What was the specific nature of the dispute between Bocimar International N.V. and Emirates Trading Agency LLC regarding the USD 118,801,381.90 claim?

The litigation originated from the Claimant’s attempt to enforce two High Court of England and Wales orders dated 17 July 2014, which arose under section 66 of the Arbitration Act 1996. Bocimar International N.V., a Belgian entity, sought to have these foreign judgment debts recognized and entered as a judgment within the DIFC. The Defendant, Emirates Trading Agency LLC, initially challenged the jurisdiction of the DIFC Court to entertain the claim, leading to a protracted procedural history that included a vacated hearing in September 2015.

The dispute culminated in a consent order on 26 January 2016, following the Defendant’s withdrawal of its jurisdictional challenge. As noted in the judgment:

By that order the Court dismissed the Defendant’s application to set aside the claim, and ordered payment by the Defendant to the Claimant of sums amounting, in aggregate, to USD 118 million or thereabouts; being an amount equal to the judgment debts arising under the July 2014 orders, together with accrued interest.

Following this, the Claimant sought urgent injunctive relief to prevent the Defendant from disposing of assets, citing a fear that the Defendant would take steps to frustrate the enforcement of the massive judgment debt.

Which judge presided over the application for a freezing injunction in Bocimar International N.V. v Emirates Trading Agency LLC?

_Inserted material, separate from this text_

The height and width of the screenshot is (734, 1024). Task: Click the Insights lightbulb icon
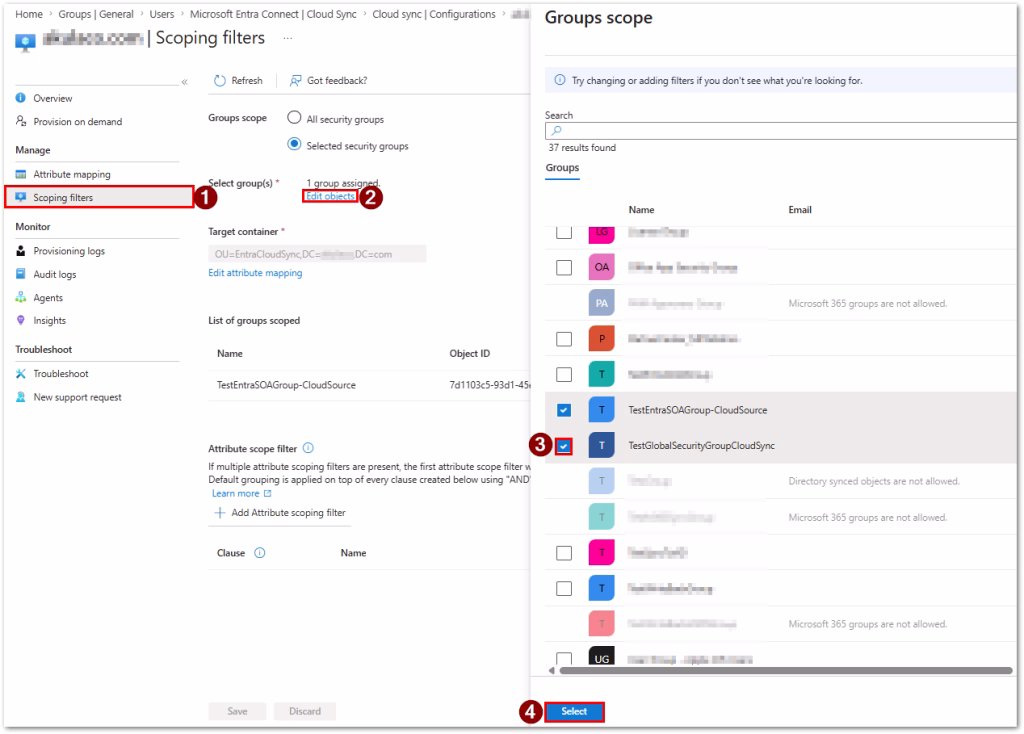point(21,321)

The application for a freezing injunction was heard by Deputy Chief Justice Sir John Chadwick in the DIFC Court of First Instance. The hearing took place on 27 January 2016, with the judgment delivered on 28 January 2016 and subsequently revised and approved on 31 January 2016.

Rupert Reed QC, representing the Claimant, argued that the Court possessed the requisite authority under the Rules of the DIFC Courts (RDC) to grant interim remedies even after a final judgment had been entered. The Claimant’s position was that the Defendant’s history of delaying tactics and its sudden withdrawal of the jurisdictional challenge indicated a high risk that assets would be dissipated to avoid payment.

The Claimant emphasized that the Defendant had been a judgment debtor since 26 January 2016. Counsel relied on the procedural framework provided by the RDC to secure the assets, ensuring that the judgment would not be rendered illusory. As the Court observed:

The position therefore is that from and after 26 January 2016 - that is to say, since Tuesday of this week - the Defendant has been a judgment debtor under an order of this Court.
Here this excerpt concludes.